ASSIGNMENT
Reproduce the part of the Rockridge text that runs from "So, what? Rockridge" up to and including "lift a finger?".

PASSAGE TO READ
The Willies Away
I drove over to Rockridge, where I lived when I moved here from Napa some nine years ago in the summer of '94. I haven't been there in a while, so I parked in the BART parking lot - very convenient - and walked past the old Lucky's (now Albertsons), Zachary's pizzeria (Chicago deep dish) and stopped for a burger at something new (to me) that calls itself a gourmet burger place. Nice. High ceilings, light, shaded patio in back, lots of wood and tile. Decent burger. Now and then you need a burger.
As I was sitting, waiting for my cheddar with no onions, sipping on a lemonade, I considered the people sitting around me. Various ages, old, young, women with small children, all of them colored in the same shades of pastel, the same pastiche, the same something or other I recognized from the place I grew up in the suburbs of New York City. Rockridge is getting more up scale, money around, not so much, but enough to attract up scale pastel bland and I'm thinking, well, whether or not my observations are accurate, that's what I'm seeing, that's what's coming through my filter. Another observer, with or without a camera, would tell another story.
So, what? Rockridge isn't going to change, I'm not going to change, so I'd better get along and find whatever place I'm looking for when I'm out of here in another five years. Drive up the coast one of these weekends (hut! hut!) find a place and make a down payment. Someplace with a nice medical facility chock full of electro cardiac devices and an emergency entrance, a place with a good lock on the door so I can climb into my Element (remember the Element?) and drive into the sunset chasing pictures.
It's not good to drive into the sunset when you live on the west coast. You know you won't lift a finger?
Well, yes. At least my visit to Rockridge didn't lead to another litany of "woe! woe! woe!" Your job, your life, your living arrangements can change in a minute. I keep repeating - "In a minute! In a minute!" - and I've been here nine years.

EXCERPTED RECORDS
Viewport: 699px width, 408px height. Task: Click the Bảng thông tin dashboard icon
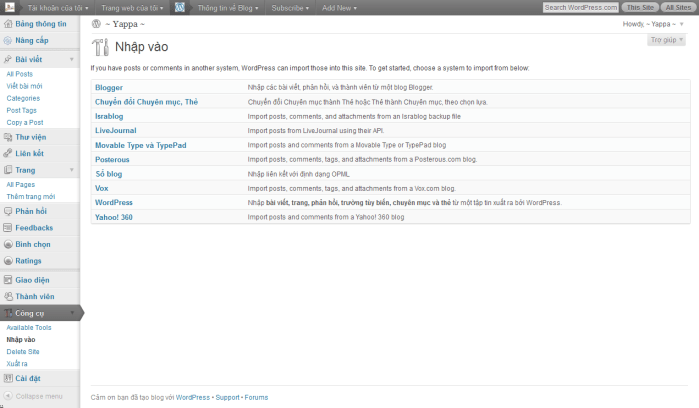pos(8,23)
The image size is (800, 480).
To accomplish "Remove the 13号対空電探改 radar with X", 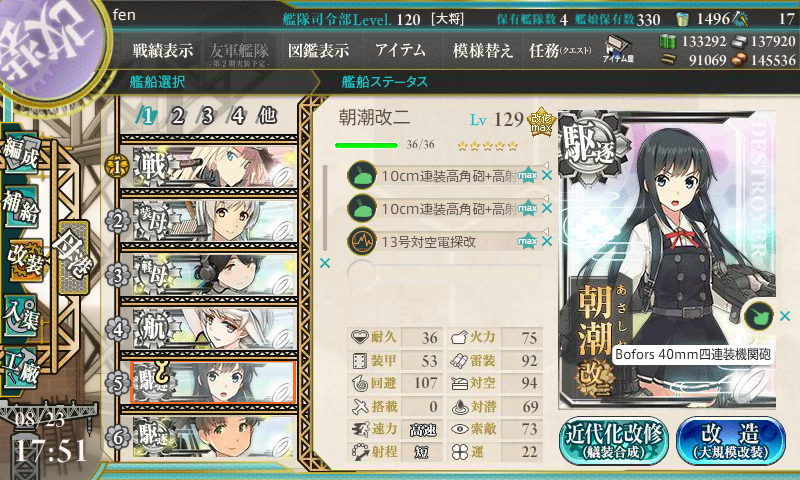I will 547,241.
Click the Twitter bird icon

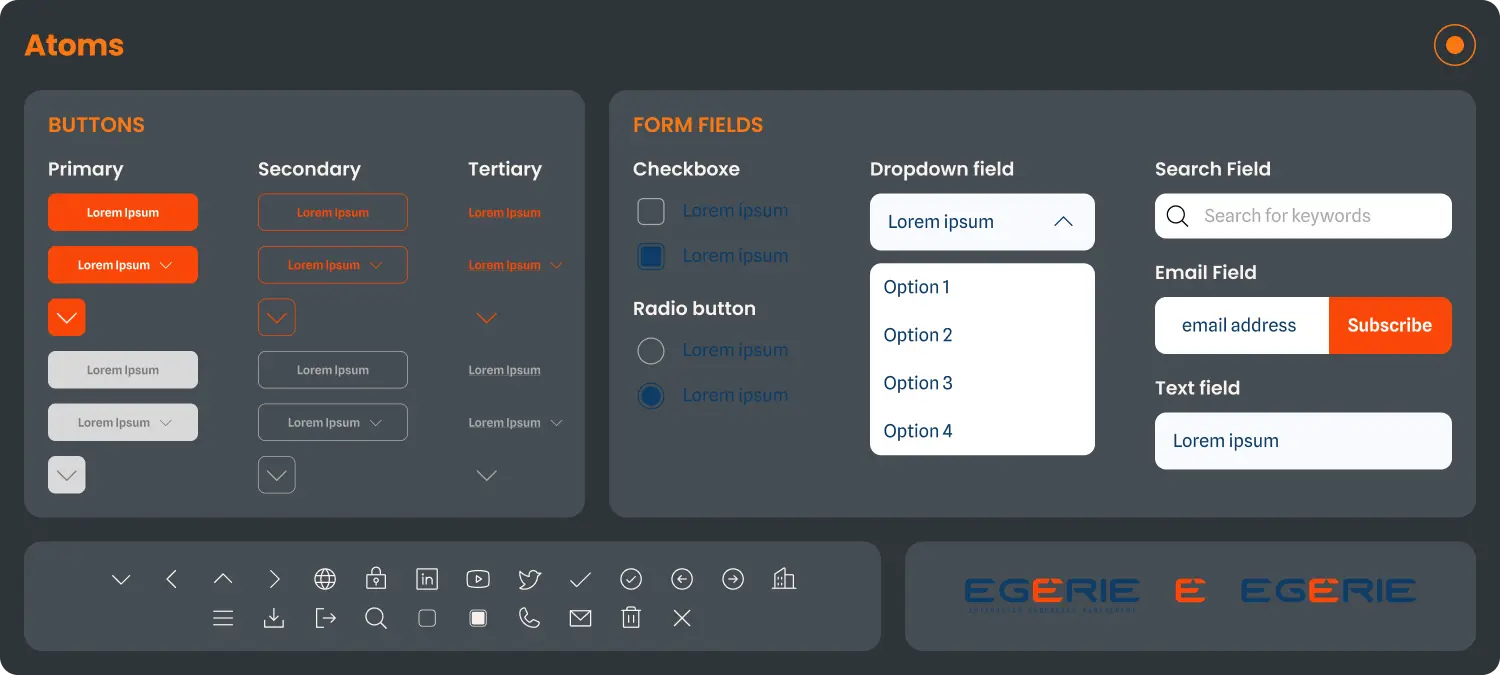(529, 579)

SOLVED PROBLEM
So, what? Rockridge isn't going to change, I'm not going to change, so I'd better get along and find whatever place I'm looking for when I'm out of here in another five years. Drive up the coast one of these weekends (hut! hut!) find a place and make a down payment. Someplace with a nice medical facility chock full of electro cardiac devices and an emergency entrance, a place with a good lock on the door so I can climb into my Element (remember the Element?) and drive into the sunset chasing pictures.
It's not good to drive into the sunset when you live on the west coast. You know you won't lift a finger?